The week of April 22 is National Crime Week and to kick it off, John Paitakes, Ph.D. reached out to Project Pride to have four inmates from two local State Correction Prisons come speak to his criminal justice class on Wednesday.

The lecture was located in the Arts and Sciences building and was open to all students who wished to attend.

The two male inmates were from Mountain View Youth Correctional Facility and the two females were from Edna Mahan Correctional Facility.

The director of Project Pride, Michael Ritter, said the program aims to educate people and tries to prevent them from falling into trouble themselves.

“We go out two to three times a week to reduce the prison population,” Ritter said.

Paitakes said he has worked with Project Pride before and said the results always turn positive.

“This is a good educational component,” Paitakes said. “Students can ask any questions.”

Paitakes also said the prisoners who came to speak had to meet certain requirements before coming to the University, in that they had to have a record of good behavior in the prison.

Junior criminal justice majors Ben Prohaska and Alicia Spizzirro said they were nervous at first, because of safety concerns; however they were reassured by the fact that these are low risk prisoners.

“(Paitakes) said that there will be low risk prisoners specifically chosen because of how they act in prison and what kind of jobs they hold in prison,” Spizzirro said.

Prohaska and Spizzirro both said that this is a good learning experience for criminal justice majors, although they admitted they were a little scared how it would turn out.

“It’s a good way to integrate the criminal justice system into the classroom,” Spizzirro said. “(It) gives more of a hands on experience to future criminal justice employees.”

The presentation started off with each of the four inmates speaking about how they ended up imprisoned and explaining how much they have changed since being sentenced.

The speakers, Diane, Michael, Chris and Ronnie, all agreed on the fact that they needed to be sentenced.

“I needed this to really wake me up,” Michael said.

They said they wanted the audience to know that they are good people who just made some mistakes, and they volunteer to speak to people because they want to prevent others from making the same mistakes.

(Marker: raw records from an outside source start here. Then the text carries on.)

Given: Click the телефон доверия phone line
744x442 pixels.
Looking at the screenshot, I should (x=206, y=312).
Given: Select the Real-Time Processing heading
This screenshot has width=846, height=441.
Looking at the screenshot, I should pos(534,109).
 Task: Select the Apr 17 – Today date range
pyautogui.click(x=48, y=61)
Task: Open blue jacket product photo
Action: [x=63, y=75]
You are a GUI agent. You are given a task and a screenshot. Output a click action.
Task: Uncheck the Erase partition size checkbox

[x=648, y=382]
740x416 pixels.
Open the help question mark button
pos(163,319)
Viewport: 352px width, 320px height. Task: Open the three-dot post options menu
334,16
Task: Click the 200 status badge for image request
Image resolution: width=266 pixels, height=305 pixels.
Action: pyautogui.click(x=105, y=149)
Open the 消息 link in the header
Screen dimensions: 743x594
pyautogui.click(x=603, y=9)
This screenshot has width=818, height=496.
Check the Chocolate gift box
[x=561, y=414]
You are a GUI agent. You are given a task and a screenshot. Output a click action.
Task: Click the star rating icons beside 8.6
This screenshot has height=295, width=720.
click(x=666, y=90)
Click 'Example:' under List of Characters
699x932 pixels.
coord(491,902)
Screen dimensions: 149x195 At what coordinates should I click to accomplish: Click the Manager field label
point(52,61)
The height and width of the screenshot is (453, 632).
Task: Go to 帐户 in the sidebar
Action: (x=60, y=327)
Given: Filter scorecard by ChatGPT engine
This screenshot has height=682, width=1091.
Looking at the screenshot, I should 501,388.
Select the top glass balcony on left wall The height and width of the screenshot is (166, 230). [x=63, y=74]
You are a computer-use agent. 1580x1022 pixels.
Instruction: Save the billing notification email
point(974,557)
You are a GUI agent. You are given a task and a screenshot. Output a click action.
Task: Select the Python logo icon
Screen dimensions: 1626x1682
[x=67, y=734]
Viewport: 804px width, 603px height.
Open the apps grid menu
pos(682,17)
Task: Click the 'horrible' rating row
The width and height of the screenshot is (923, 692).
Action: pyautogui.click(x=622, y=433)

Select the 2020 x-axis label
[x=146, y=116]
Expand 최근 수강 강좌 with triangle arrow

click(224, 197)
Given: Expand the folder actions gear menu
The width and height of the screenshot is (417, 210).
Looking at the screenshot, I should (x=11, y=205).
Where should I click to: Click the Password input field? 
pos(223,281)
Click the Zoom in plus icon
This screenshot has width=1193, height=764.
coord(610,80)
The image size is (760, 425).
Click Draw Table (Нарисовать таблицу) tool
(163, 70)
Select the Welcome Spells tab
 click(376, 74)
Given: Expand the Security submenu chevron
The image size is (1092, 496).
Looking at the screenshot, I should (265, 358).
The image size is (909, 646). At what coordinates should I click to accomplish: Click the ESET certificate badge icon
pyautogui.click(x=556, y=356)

The inmates were incarcerated for various reasons, such as drug abuse, murder charges, assault and breaking and entering.

“There’s nothing I can do to pay people back,” Chris said. “By coming here, I’m trying to give something back.”

After the presentations were over, students were able to engage in a question and answer with the speakers, which many students participated in and the speakers answered the questions easily.

To end the presentation, Ritter informed students on internships and various opportunities offered to volunteer at these correctional prisons.

Ritter said he looks forward to seeing students volunteering to come help out when they can, especially since they can replace retirees.

Ritter also noted that volunteering would be beneficial for students’ resumes, ultimately proving to be a benefit to students in the long run.

“Not only would you be helping out your community, but you’re helping yourself,” Ritter said.